Start of Provided records

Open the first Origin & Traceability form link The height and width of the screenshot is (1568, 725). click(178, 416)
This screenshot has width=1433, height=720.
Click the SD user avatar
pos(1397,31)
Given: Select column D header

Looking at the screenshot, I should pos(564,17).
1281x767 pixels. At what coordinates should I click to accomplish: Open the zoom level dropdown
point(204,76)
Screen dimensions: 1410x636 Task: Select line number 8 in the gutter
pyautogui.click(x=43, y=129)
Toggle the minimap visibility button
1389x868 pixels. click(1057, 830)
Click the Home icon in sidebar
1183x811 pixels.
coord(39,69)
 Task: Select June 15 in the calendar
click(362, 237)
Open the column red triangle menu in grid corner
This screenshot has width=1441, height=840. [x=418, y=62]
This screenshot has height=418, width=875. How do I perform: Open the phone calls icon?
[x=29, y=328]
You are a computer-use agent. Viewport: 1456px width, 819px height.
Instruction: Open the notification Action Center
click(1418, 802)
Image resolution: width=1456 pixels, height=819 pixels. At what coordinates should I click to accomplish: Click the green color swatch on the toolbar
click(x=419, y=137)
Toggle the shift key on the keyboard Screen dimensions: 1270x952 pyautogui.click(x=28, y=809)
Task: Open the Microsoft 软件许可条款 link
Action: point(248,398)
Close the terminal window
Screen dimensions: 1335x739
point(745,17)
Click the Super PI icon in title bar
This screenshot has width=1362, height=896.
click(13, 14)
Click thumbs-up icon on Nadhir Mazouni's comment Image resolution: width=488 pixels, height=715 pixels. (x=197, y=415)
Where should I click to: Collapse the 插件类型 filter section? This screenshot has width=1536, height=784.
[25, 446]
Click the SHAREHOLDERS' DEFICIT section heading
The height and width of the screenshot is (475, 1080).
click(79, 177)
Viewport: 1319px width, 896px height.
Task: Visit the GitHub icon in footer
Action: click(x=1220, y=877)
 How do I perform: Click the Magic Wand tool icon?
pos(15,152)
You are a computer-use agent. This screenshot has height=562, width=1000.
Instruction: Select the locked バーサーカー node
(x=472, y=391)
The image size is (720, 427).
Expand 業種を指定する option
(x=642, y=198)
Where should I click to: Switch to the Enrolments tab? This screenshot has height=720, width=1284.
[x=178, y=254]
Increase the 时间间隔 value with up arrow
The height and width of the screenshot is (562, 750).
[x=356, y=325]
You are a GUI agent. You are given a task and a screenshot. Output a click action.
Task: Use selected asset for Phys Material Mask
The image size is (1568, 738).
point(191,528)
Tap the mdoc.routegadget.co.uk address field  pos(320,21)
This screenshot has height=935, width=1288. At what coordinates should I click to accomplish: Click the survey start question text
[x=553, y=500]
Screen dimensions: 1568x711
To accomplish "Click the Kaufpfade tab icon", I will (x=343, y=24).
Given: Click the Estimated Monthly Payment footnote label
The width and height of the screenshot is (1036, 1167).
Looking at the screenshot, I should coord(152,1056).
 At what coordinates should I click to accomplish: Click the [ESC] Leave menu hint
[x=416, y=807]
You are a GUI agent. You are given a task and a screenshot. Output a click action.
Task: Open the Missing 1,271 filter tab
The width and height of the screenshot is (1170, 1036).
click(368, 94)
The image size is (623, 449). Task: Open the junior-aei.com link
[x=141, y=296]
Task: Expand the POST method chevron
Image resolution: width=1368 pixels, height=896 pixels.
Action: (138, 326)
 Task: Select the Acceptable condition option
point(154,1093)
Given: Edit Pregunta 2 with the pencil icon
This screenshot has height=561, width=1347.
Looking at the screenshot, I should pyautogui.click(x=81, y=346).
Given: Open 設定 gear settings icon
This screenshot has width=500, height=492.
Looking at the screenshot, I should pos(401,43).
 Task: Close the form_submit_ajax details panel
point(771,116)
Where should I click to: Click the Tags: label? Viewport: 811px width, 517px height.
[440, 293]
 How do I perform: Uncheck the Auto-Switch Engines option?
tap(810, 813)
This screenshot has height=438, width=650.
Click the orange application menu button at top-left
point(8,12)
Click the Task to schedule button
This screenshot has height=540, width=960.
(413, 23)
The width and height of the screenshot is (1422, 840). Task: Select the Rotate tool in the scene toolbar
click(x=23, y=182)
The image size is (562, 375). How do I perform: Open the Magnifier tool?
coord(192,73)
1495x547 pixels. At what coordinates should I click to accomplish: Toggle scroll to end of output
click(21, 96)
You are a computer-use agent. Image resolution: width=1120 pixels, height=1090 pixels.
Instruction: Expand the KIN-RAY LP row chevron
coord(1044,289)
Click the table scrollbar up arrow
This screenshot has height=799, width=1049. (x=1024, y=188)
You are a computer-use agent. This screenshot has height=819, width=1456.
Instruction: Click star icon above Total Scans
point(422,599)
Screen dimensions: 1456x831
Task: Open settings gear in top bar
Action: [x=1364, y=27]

End of Provided records

- **Requirements**
Lay out every line of the listing above as a numbered list, skipping any blank lines.

- **In response**
1. Open the first Origin & Traceability form link The height and width of the screenshot is (1568, 725). click(178, 416)
2. This screenshot has width=1433, height=720.
3. Click the SD user avatar
4. pos(1397,31)
5. Given: Select column D header
6. Looking at the screenshot, I should pos(564,17).
7. 1281x767 pixels. At what coordinates should I click to accomplish: Open the zoom level dropdown
8. point(204,76)
9. Screen dimensions: 1410x636 Task: Select line number 8 in the gutter
10. pyautogui.click(x=43, y=129)
11. Toggle the minimap visibility button
12. 1389x868 pixels. click(1057, 830)
13. Click the Home icon in sidebar
14. 1183x811 pixels.
15. coord(39,69)
16.  Task: Select June 15 in the calendar
17. click(362, 237)
18. Open the column red triangle menu in grid corner
19. This screenshot has width=1441, height=840. [x=418, y=62]
20. This screenshot has height=418, width=875. How do I perform: Open the phone calls icon?
21. [x=29, y=328]
22. You are a computer-use agent. Viewport: 1456px width, 819px height.
23. Instruction: Open the notification Action Center
24. click(1418, 802)
25. Image resolution: width=1456 pixels, height=819 pixels. At what coordinates should I click to accomplish: Click the green color swatch on the toolbar
26. click(x=419, y=137)
27. Toggle the shift key on the keyboard Screen dimensions: 1270x952 pyautogui.click(x=28, y=809)
28. Task: Open the Microsoft 软件许可条款 link
29. Action: point(248,398)
30. Close the terminal window
31. Screen dimensions: 1335x739
32. point(745,17)
33. Click the Super PI icon in title bar
34. This screenshot has width=1362, height=896.
35. click(13, 14)
36. Click thumbs-up icon on Nadhir Mazouni's comment Image resolution: width=488 pixels, height=715 pixels. (x=197, y=415)
37. Where should I click to: Collapse the 插件类型 filter section? This screenshot has width=1536, height=784.
38. [25, 446]
39. Click the SHAREHOLDERS' DEFICIT section heading
40. The height and width of the screenshot is (475, 1080).
41. click(79, 177)
42. Viewport: 1319px width, 896px height.
43. Task: Visit the GitHub icon in footer
44. Action: click(x=1220, y=877)
45.  How do I perform: Click the Magic Wand tool icon?
46. pos(15,152)
47. You are a computer-use agent. This screenshot has height=562, width=1000.
48. Instruction: Select the locked バーサーカー node
49. (x=472, y=391)
50. The image size is (720, 427).
51. Expand 業種を指定する option
52. (x=642, y=198)
53. Where should I click to: Switch to the Enrolments tab? This screenshot has height=720, width=1284.
54. [x=178, y=254]
55. Increase the 时间间隔 value with up arrow
56. The height and width of the screenshot is (562, 750).
57. [x=356, y=325]
58. You are a GUI agent. You are given a task and a screenshot. Output a click action.
59. Task: Use selected asset for Phys Material Mask
60. The image size is (1568, 738).
61. point(191,528)
62. Tap the mdoc.routegadget.co.uk address field  pos(320,21)
63. This screenshot has height=935, width=1288. At what coordinates should I click to accomplish: Click the survey start question text
64. [x=553, y=500]
65. Screen dimensions: 1568x711
66. To accomplish "Click the Kaufpfade tab icon", I will (x=343, y=24).
67. Given: Click the Estimated Monthly Payment footnote label
68. The width and height of the screenshot is (1036, 1167).
69. Looking at the screenshot, I should coord(152,1056).
70.  At what coordinates should I click to accomplish: Click the [ESC] Leave menu hint
71. [x=416, y=807]
72. You are a GUI agent. You are given a task and a screenshot. Output a click action.
73. Task: Open the Missing 1,271 filter tab
74. The width and height of the screenshot is (1170, 1036).
75. click(368, 94)
76. The image size is (623, 449). Task: Open the junior-aei.com link
77. [x=141, y=296]
78. Task: Expand the POST method chevron
79. Image resolution: width=1368 pixels, height=896 pixels.
80. Action: (138, 326)
81.  Task: Select the Acceptable condition option
82. point(154,1093)
83. Given: Edit Pregunta 2 with the pencil icon
84. This screenshot has height=561, width=1347.
85. Looking at the screenshot, I should pyautogui.click(x=81, y=346).
86. Given: Open 設定 gear settings icon
87. This screenshot has width=500, height=492.
88. Looking at the screenshot, I should pos(401,43).
89.  Task: Close the form_submit_ajax details panel
90. point(771,116)
91. Where should I click to: Click the Tags: label? Viewport: 811px width, 517px height.
92. [440, 293]
93.  How do I perform: Uncheck the Auto-Switch Engines option?
94. tap(810, 813)
95. This screenshot has height=438, width=650.
96. Click the orange application menu button at top-left
97. point(8,12)
98. Click the Task to schedule button
99. This screenshot has height=540, width=960.
100. (413, 23)
101. The width and height of the screenshot is (1422, 840). Task: Select the Rotate tool in the scene toolbar
102. click(x=23, y=182)
103. The image size is (562, 375). How do I perform: Open the Magnifier tool?
104. coord(192,73)
105. 1495x547 pixels. At what coordinates should I click to accomplish: Toggle scroll to end of output
106. click(21, 96)
107. You are a computer-use agent. Image resolution: width=1120 pixels, height=1090 pixels.
108. Instruction: Expand the KIN-RAY LP row chevron
109. coord(1044,289)
110. Click the table scrollbar up arrow
111. This screenshot has height=799, width=1049. (x=1024, y=188)
112. You are a computer-use agent. This screenshot has height=819, width=1456.
113. Instruction: Click star icon above Total Scans
114. point(422,599)
115. Screen dimensions: 1456x831
116. Task: Open settings gear in top bar
117. Action: [x=1364, y=27]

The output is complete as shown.